■ TASK OBJECTIVE: The copy should run from the line containing "Instruction: Toggle the" through the last line of the entries below, exactly as written, with pictures omitted.

── LISTED RECORDS

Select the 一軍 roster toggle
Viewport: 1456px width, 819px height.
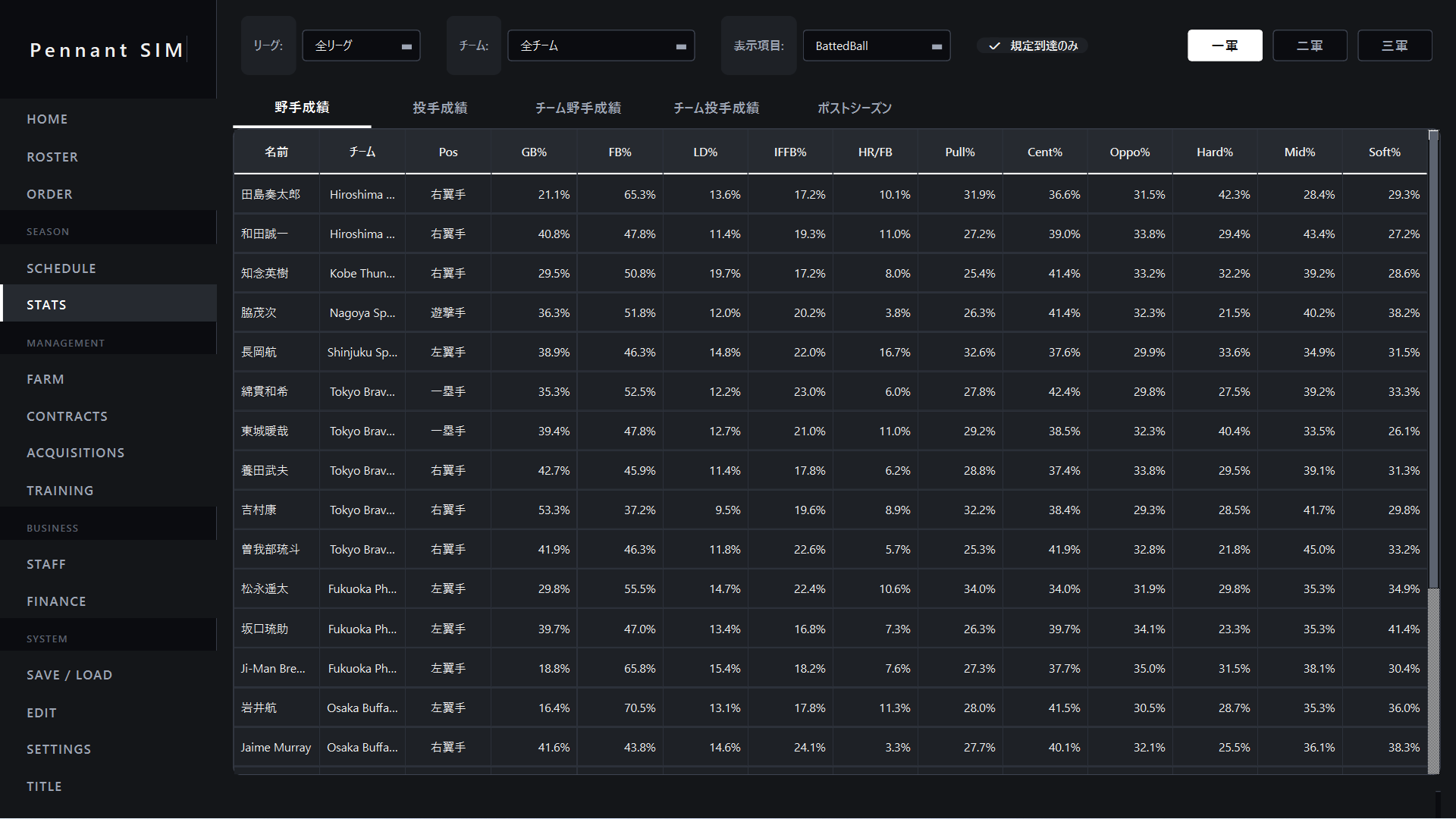click(x=1225, y=46)
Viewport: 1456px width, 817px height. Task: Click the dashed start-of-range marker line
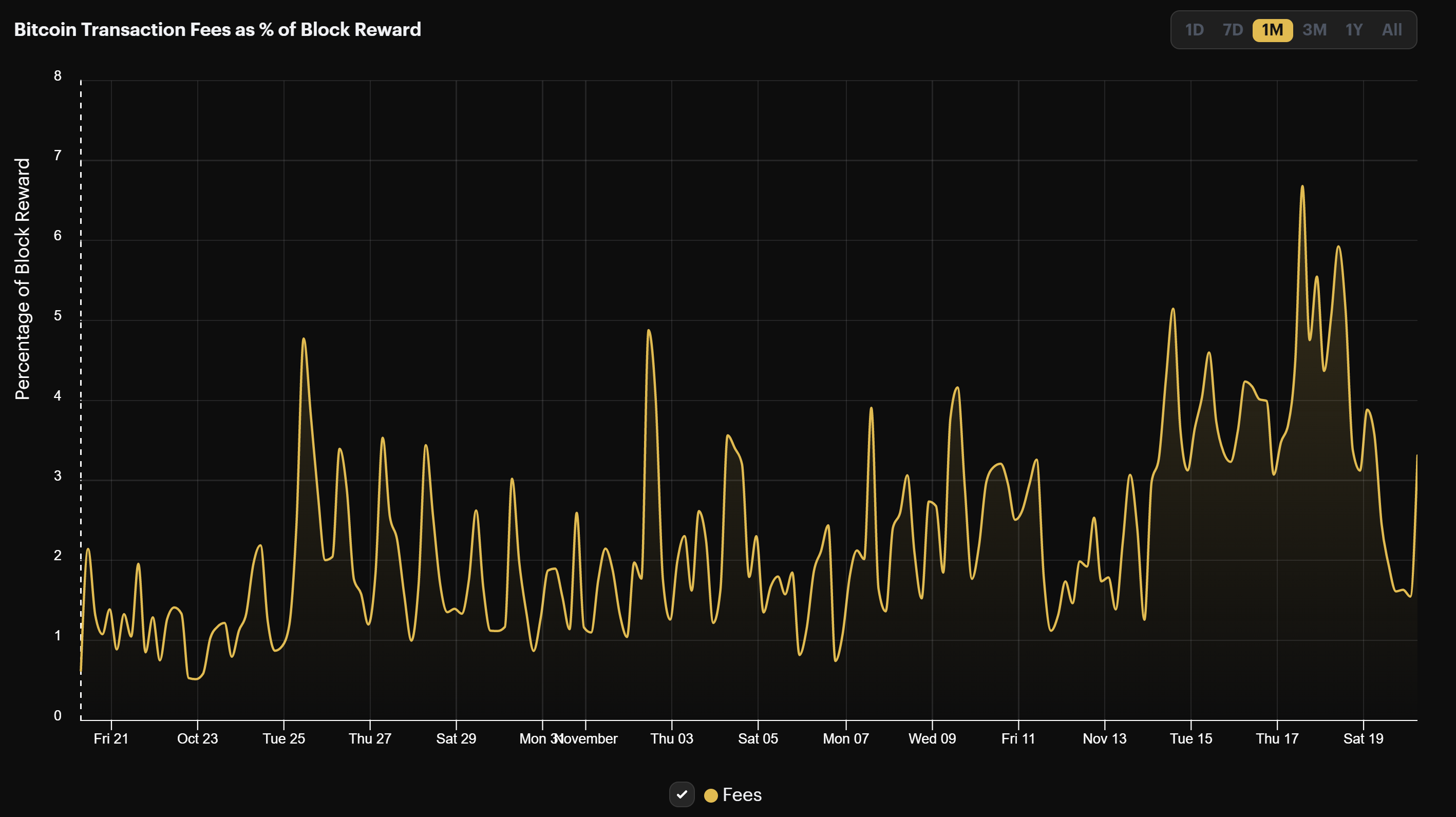[80, 395]
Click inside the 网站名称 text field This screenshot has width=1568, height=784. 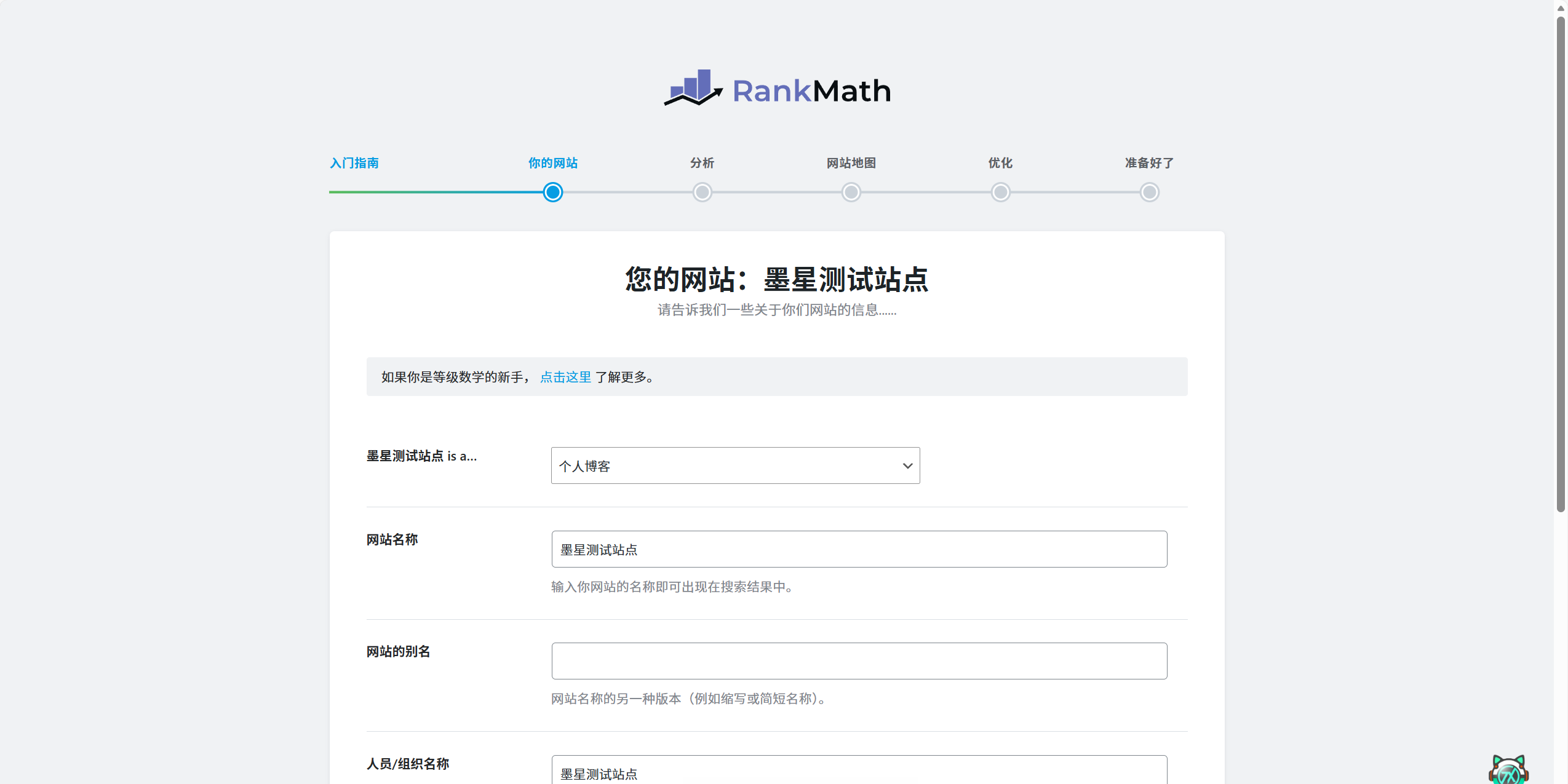click(859, 548)
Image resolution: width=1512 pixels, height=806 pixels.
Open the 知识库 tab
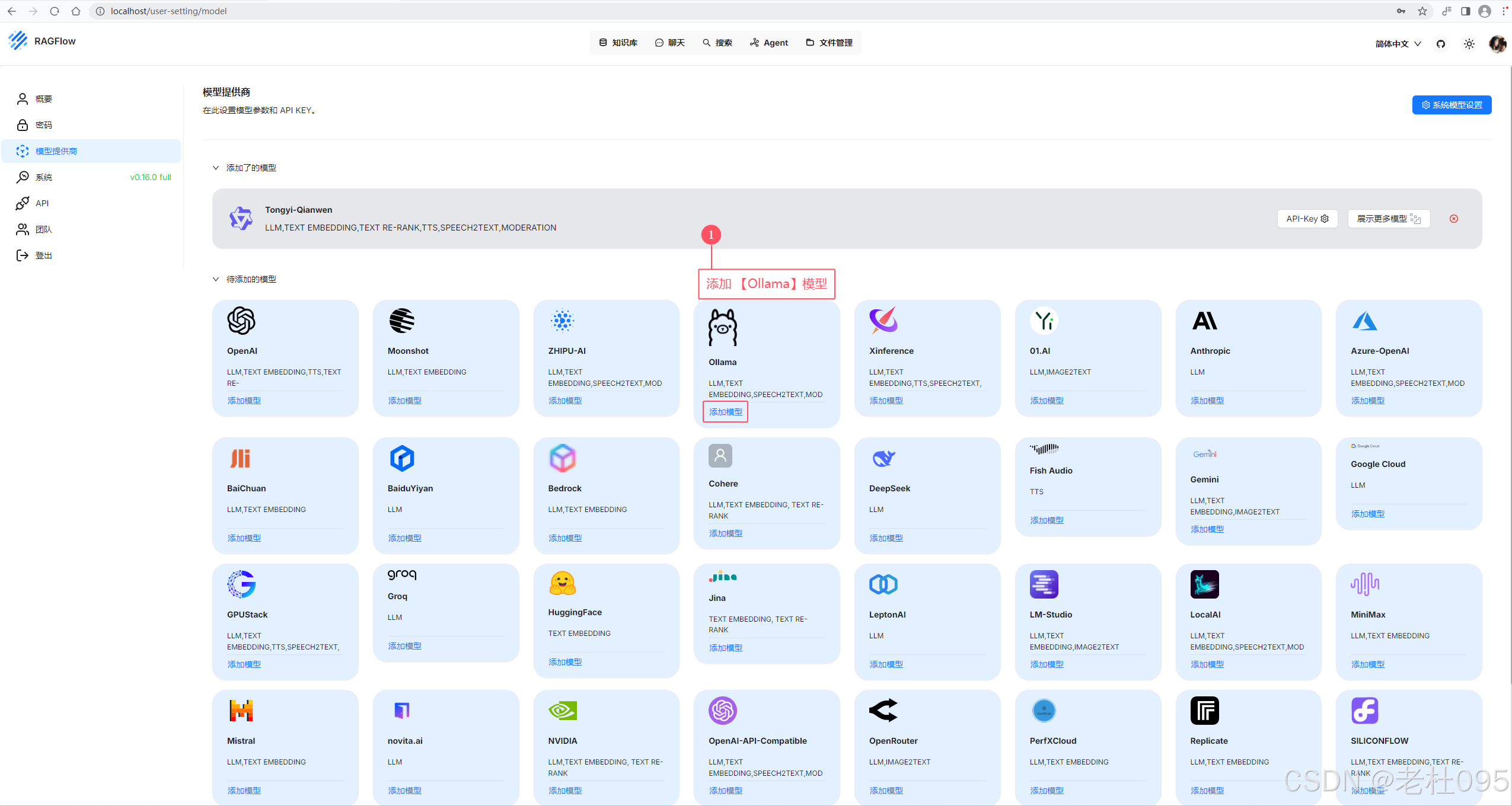click(x=618, y=43)
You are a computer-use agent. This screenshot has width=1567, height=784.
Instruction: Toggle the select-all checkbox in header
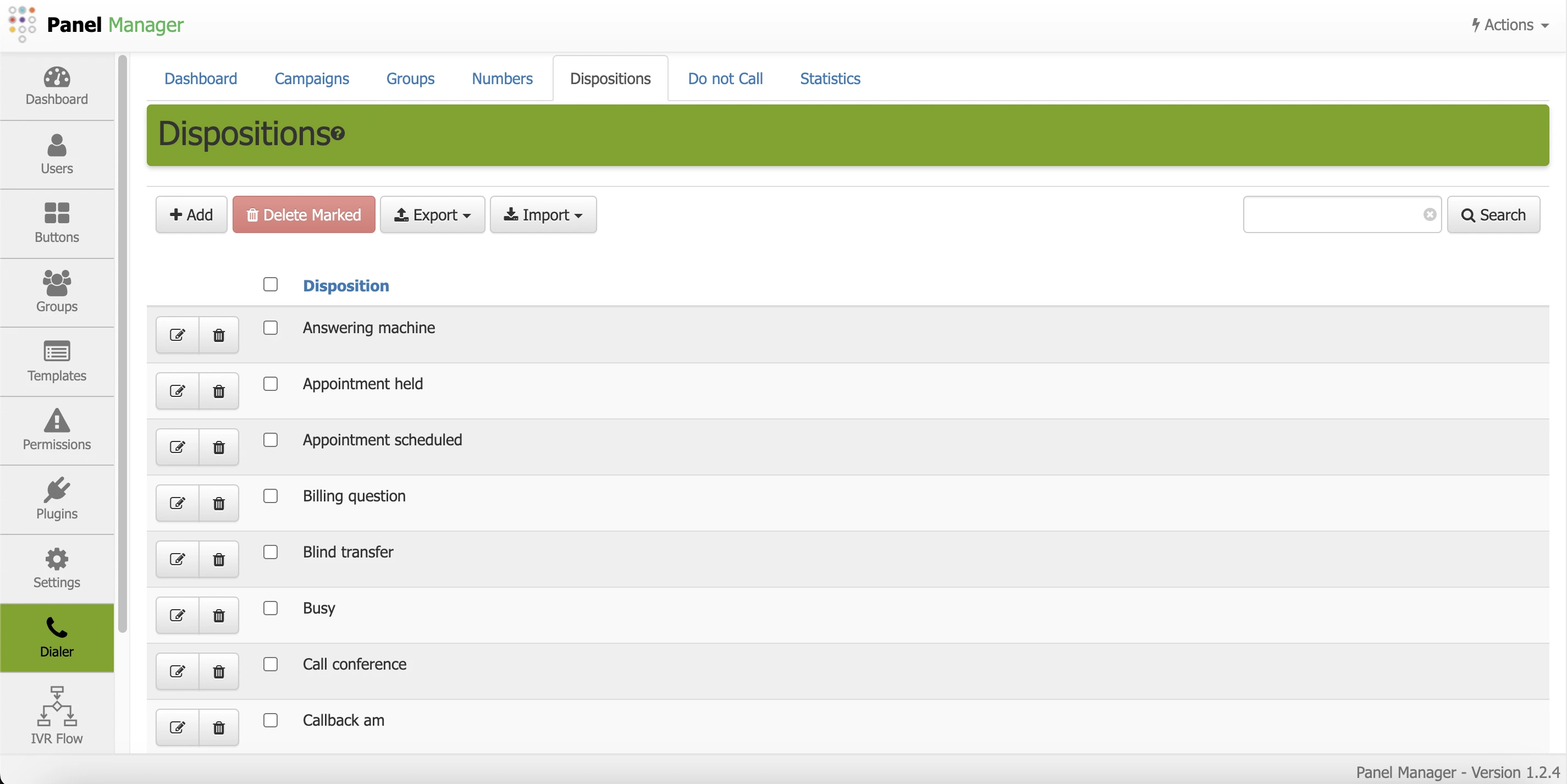point(270,284)
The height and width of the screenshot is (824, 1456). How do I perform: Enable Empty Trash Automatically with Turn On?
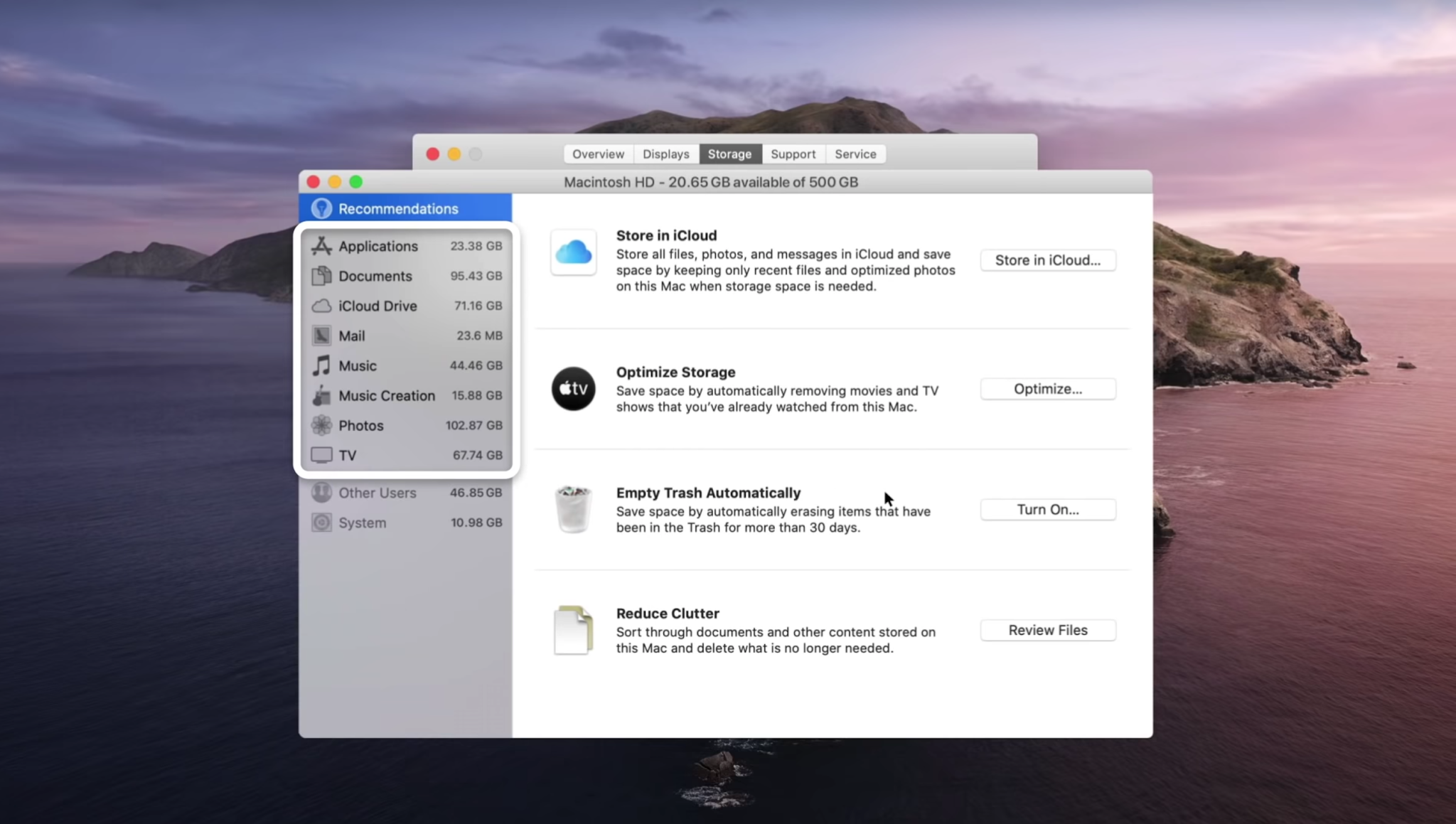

────

■ TASK RESPONSE:
Instruction: Toggle the select-all checkbox in header
point(270,284)
The height and width of the screenshot is (824, 1456). How do I perform: Enable Empty Trash Automatically with Turn On?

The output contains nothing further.